Wednesday, January 22, 2025

With Assad’s Ouster, Moscow Set to Lose Important Church Ally in Orthodox World

Paul Goble
    Staunton, Jan. 18 – Assad’s ouster not only is likely to cost Russia its military bases in Syria but also to drive from office the leader of the Antioch Patriarchate who had distinguished himself both by his pro-Assad positions and his support for the Moscow Patriarchate regarding Ukrainian autocephaly and Putin’s war in Ukraine.
    Now with Assad and his Russian supporters gone, Syria’s Antioch Change Movement has called for the resignation of Patriarch John X who in its view had “sullied himself” by collaborating with Assad and  Putin” (novayagazeta.eu/articles/2025/01/18/antiokhiia-posle-asada).
    The Movement is likely to be successful given that John X has many enemies in Syria given that he and Assad changed church rules so that he could be elected in the first place, he failed to investigate the murders of senior churchmen, and he slavishly followed Damascus and Moscow in his policies.
    John’s removal will affect the 500,000 Christians in Syria, but more than that, it will echo across the Orthodox world, not only because there are roughly three million more Antioch Christians in other countries but because the Antioch Patriarchate ranks third among the ancient Orthodox patriarchates, behind only Constantinople and Alexandria.
    Up to now, the Antioch Patriarchate has been the Moscow Patriarchate’s most reliable ally in Moscow’s dispute with Constantinople.
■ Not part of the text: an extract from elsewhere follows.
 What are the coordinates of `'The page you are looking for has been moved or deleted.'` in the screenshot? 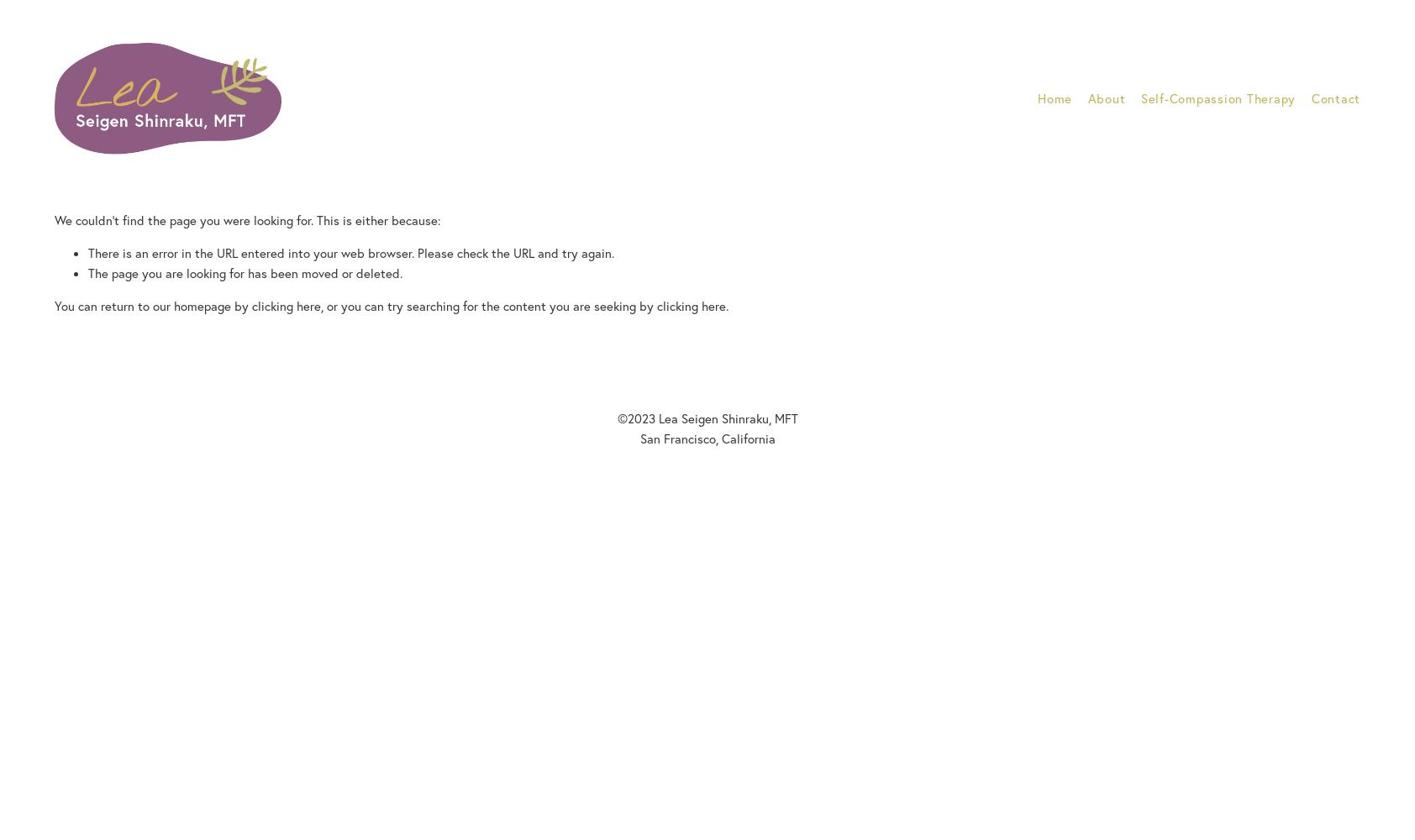 It's located at (245, 271).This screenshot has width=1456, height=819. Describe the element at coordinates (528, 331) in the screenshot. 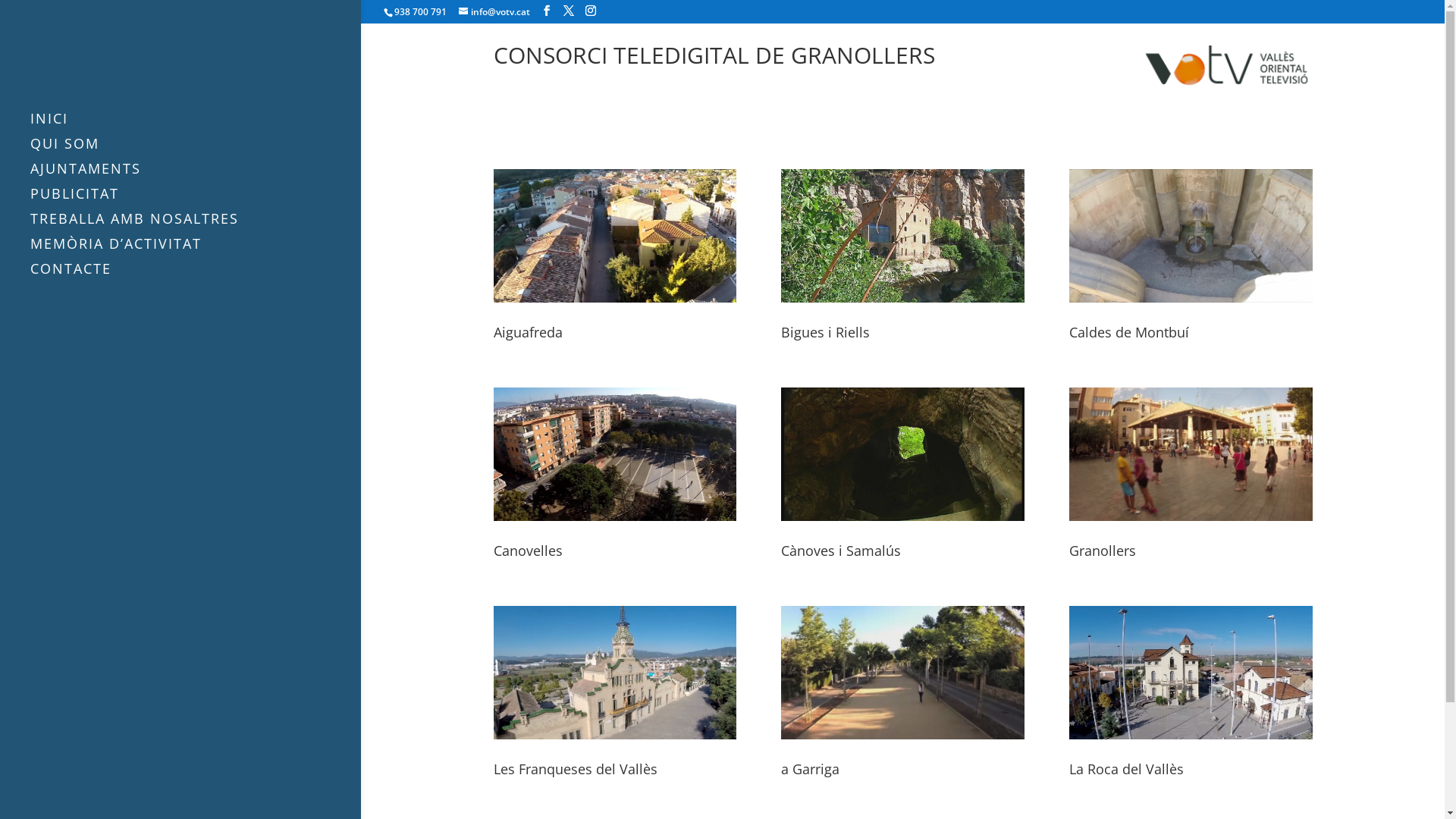

I see `'Aiguafreda'` at that location.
Now, the Russian church won’t be able to count on a similarly close ally in the future – and that likely means the ROC MP will be more isolated in the Orthodox world than at any time since the death of Stalin.
    That in turn will mean that the ROC MP will have less to offer the Kremlin and that it will feel compelled to follow ever more closely Putin’s nationalist and imperialist line.